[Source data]

══════════════════════════════

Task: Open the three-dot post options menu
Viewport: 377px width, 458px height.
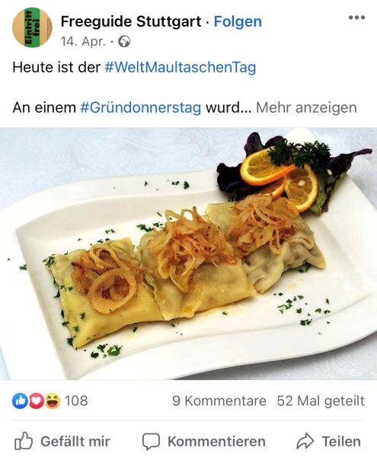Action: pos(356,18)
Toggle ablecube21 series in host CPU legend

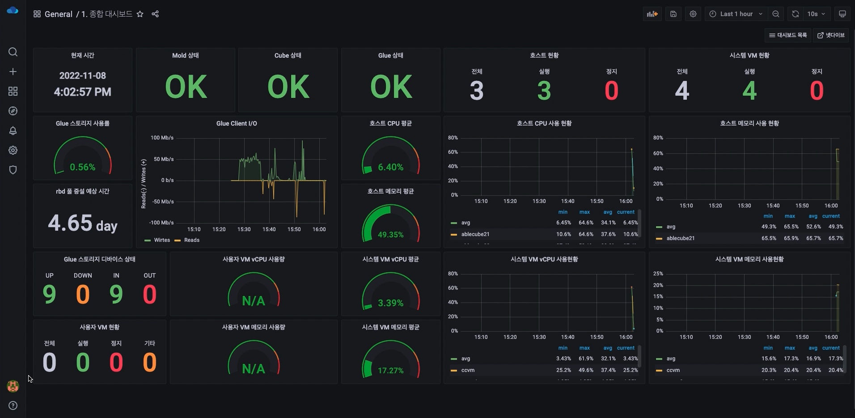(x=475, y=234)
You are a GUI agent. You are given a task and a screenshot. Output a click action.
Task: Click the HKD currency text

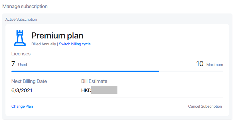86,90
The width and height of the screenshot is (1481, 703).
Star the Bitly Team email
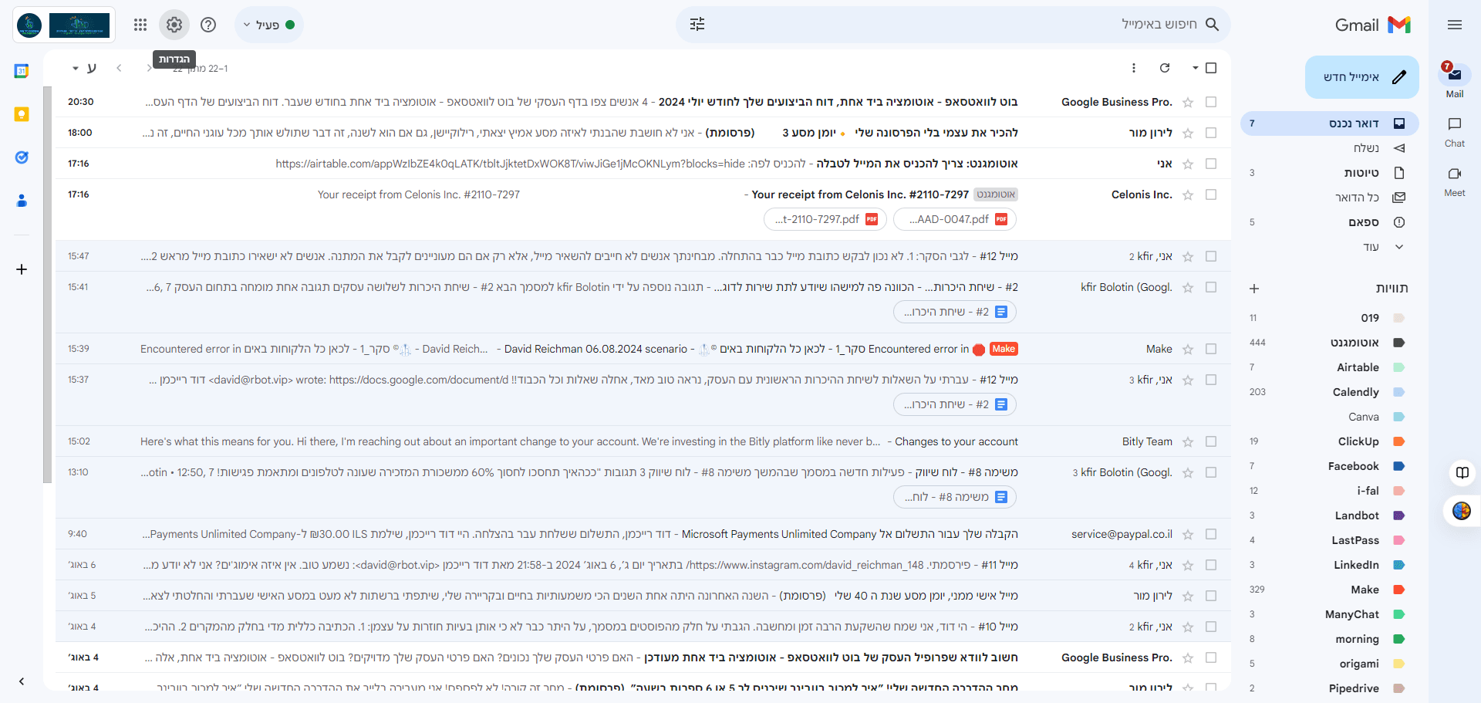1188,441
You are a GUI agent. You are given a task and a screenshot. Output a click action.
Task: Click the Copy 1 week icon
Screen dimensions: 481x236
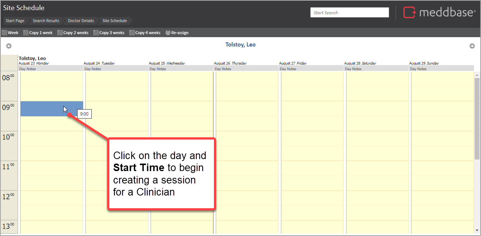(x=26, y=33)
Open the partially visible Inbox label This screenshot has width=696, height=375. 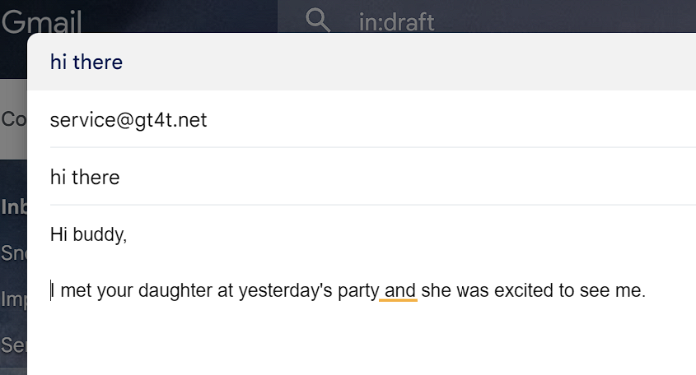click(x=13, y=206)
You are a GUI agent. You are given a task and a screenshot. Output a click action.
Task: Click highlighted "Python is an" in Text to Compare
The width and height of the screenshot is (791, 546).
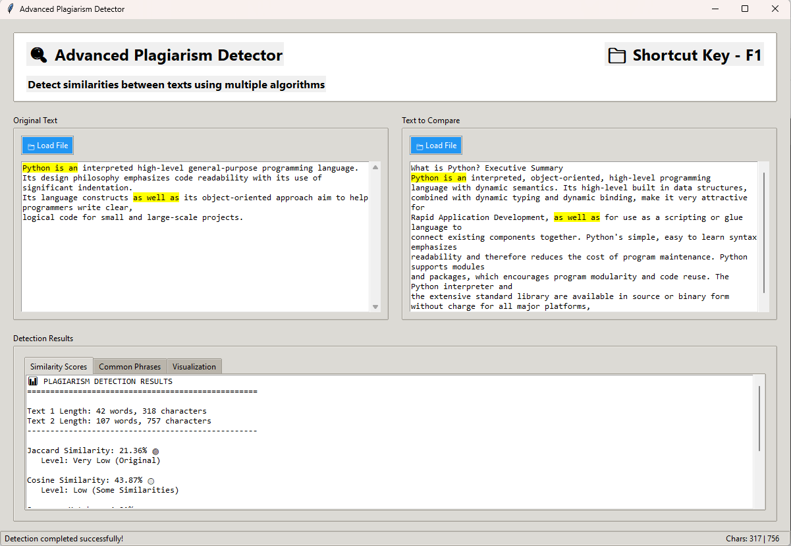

══════════════════════════════

ABOUT THIS EXERCISE:
Leave out the pictures, and extract exactly the lines from the one with "Task: Click highlighted" through the end of the records, both ends included.

SOLUTION TO THIS TASK:
Task: Click highlighted "Python is an" in Text to Compare
The width and height of the screenshot is (791, 546).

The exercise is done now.